◆ Fragmento del texto:
***

EL AMANECER DE UN MARIDO
Héctor Abad Faciolince
Seix Barral. Bogotá. Octubre de 2008. 225 pp.
No se puede ser indiferente a este libro. De una u otra forma, quien lee se ve reflejado ahí. El presente directo. El tiempo intervenido o el líquido colado que cae limpio de sus ecos sólidos.
Con una excusa posible puesta en medio de las relaciones matrimoniales, perfectamente establecidas o angustiosamente sólidas, las fracciones de historia –presas cazadas con flechas justamente temporales- muestran inequívocamente el desprendimiento de algo que alguna vez –los protagonistas- llamaron amor.
Las huellas que deja la bestia una vez herida, esas runas actuales, son lo que leemos, es decir, lo que queda después de toda una vida cruzada entre dos personas que olvidaron la independencia.
Y ahí radica la proteína de Abad. En capturar una angustia y no añadirle nada más. Ni humor, ni compasión, ni pedazos de teoría complementaria. Aunque su compañía late en cada renglón. Una furia convertida en zoom.
Y claro, la experiencia de vida del autor.
El –ahora- fenómeno Abad Faciolince comenzó a dar sus primeros pasos por el ya lejano 1991 con un libro de cuentos titulado “Malos pensamientos”, pero no sería con su primera novela: “Asuntos de un hidalgo disoluto”, de 1994 cuando se estableció como una figura a seguir en el lento panorama de las letras escritas en Colombia.
Y revisando esos primeros artículos que daban cuenta del surgimiento de tal o cual libro, no puedo menos que sorprenderme y preguntar cómo o por qué.
Pero muchas veces el misterio es quien sazona todo lo posible.
La mayoría de cuentos sobrevuelan, ya lo dije, el tema de las parejas. Y en ninguna hay algo seguro. La duda prevalece estando juntos en la misma cama, alejados por miles de kilómetros o descubiertos en dos planos diferentes de la existencia. Infidelidad, desapego, monotonía, carencia de pasión, la muerte o el olvido, o el anuncio de cruzar antes la frontera para sobrevivir a un dolor que próximamente se convertirá en fuego y se debe evitar a toda costa.
Pero hay otra clase de parejas que Abad ha trabajado al o largo de su obra: la relación entre un estrecho hijo, adulto o ya muy mayor, y su madre, o su santa madrecita.
Las ventajas que tiene el vivir con la mamá lo ha explicado en el libro “Palabras sueltas”, y aquí los giros que da la vida –o el cuento- demuestran dos sendas opuestas en medio de un laberinto emocional: vuelve a aparecer la muerte o la salvación eterna, todavía en vida.
Y a veces, como por las esquinas, la soledad de los caminantes de fondo: visitas desesperadas a los lugares ocupados 20 años atrás, o emancipaciones somatizadas al saber que las primeras parejas absolutas o sexuales se casan por allá lejos, o esa ternura despertada por una sensual mujer solitaria que parece necesitar de la ayuda de un caballero, o la decisión de vida de una chica que ha sido abusada.

***

◆ Líneas de datos:
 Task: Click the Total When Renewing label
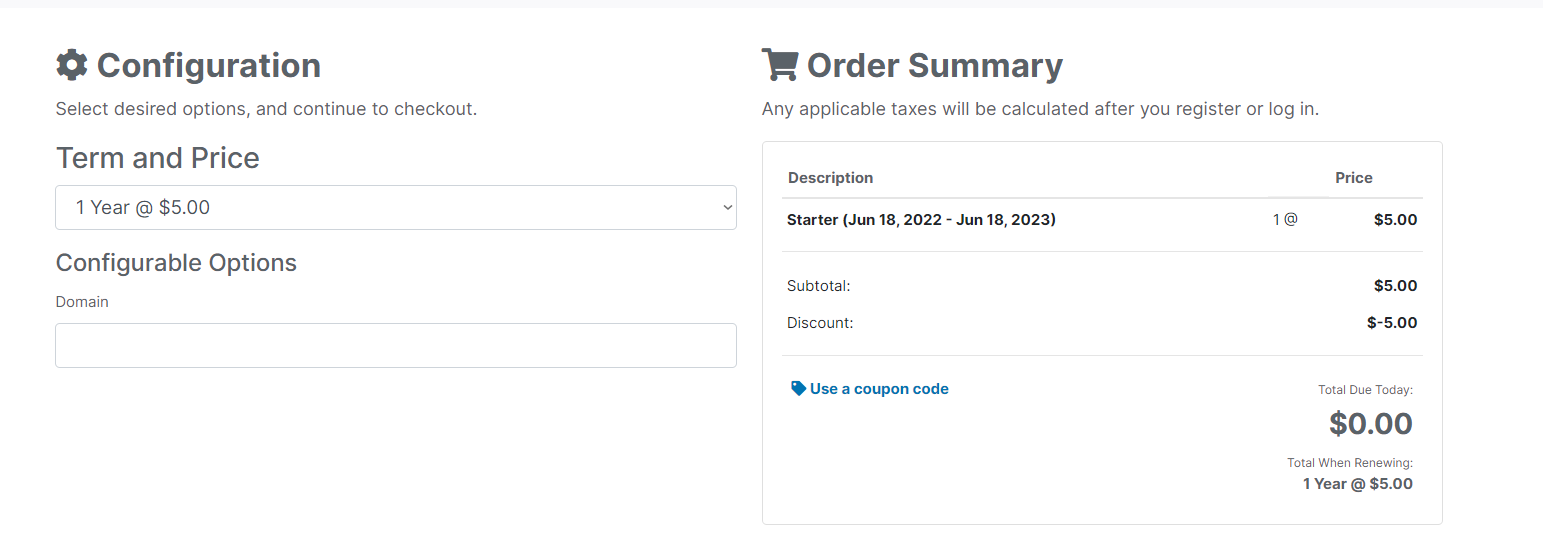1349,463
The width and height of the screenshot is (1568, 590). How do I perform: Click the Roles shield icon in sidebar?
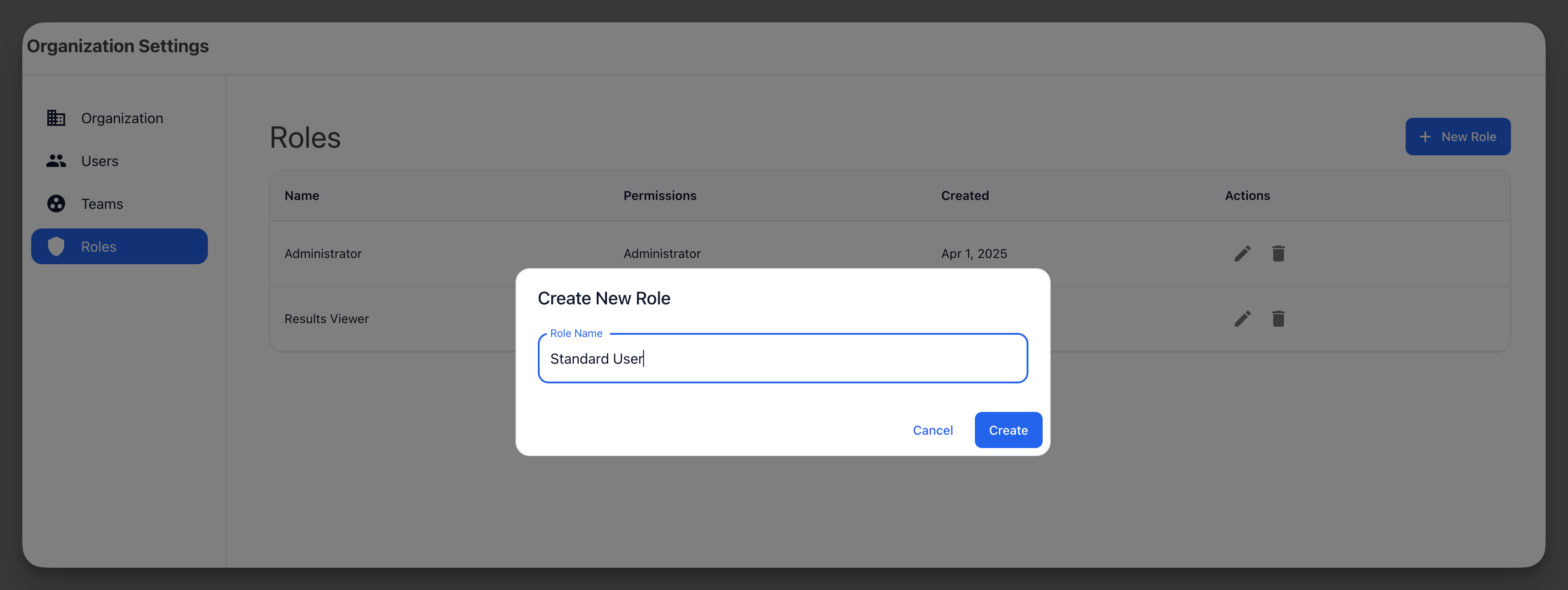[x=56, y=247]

***

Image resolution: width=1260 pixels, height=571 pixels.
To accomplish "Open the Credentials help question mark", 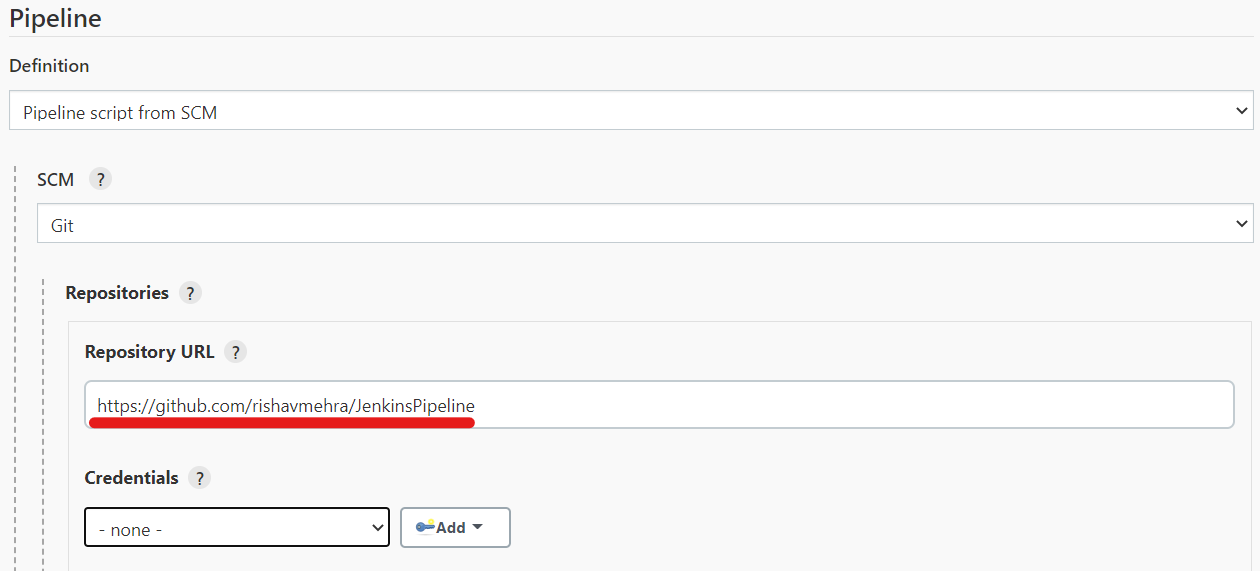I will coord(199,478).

***

◆ Enunciado del ejercicio: Transcriba sin alteraciones el pasaje de la reseña del libro que comienza en las palabras "Con una excusa" y concluye tras las palabras "vida del autor.". Los registros constituyen un material independiente del texto.

◆ Respuesta al ejercicio:
Con una excusa posible puesta en medio de las relaciones matrimoniales, perfectamente establecidas o angustiosamente sólidas, las fracciones de historia –presas cazadas con flechas justamente temporales- muestran inequívocamente el desprendimiento de algo que alguna vez –los protagonistas- llamaron amor.
Las huellas que deja la bestia una vez herida, esas runas actuales, son lo que leemos, es decir, lo que queda después de toda una vida cruzada entre dos personas que olvidaron la independencia.
Y ahí radica la proteína de Abad. En capturar una angustia y no añadirle nada más. Ni humor, ni compasión, ni pedazos de teoría complementaria. Aunque su compañía late en cada renglón. Una furia convertida en zoom.
Y claro, la experiencia de vida del autor.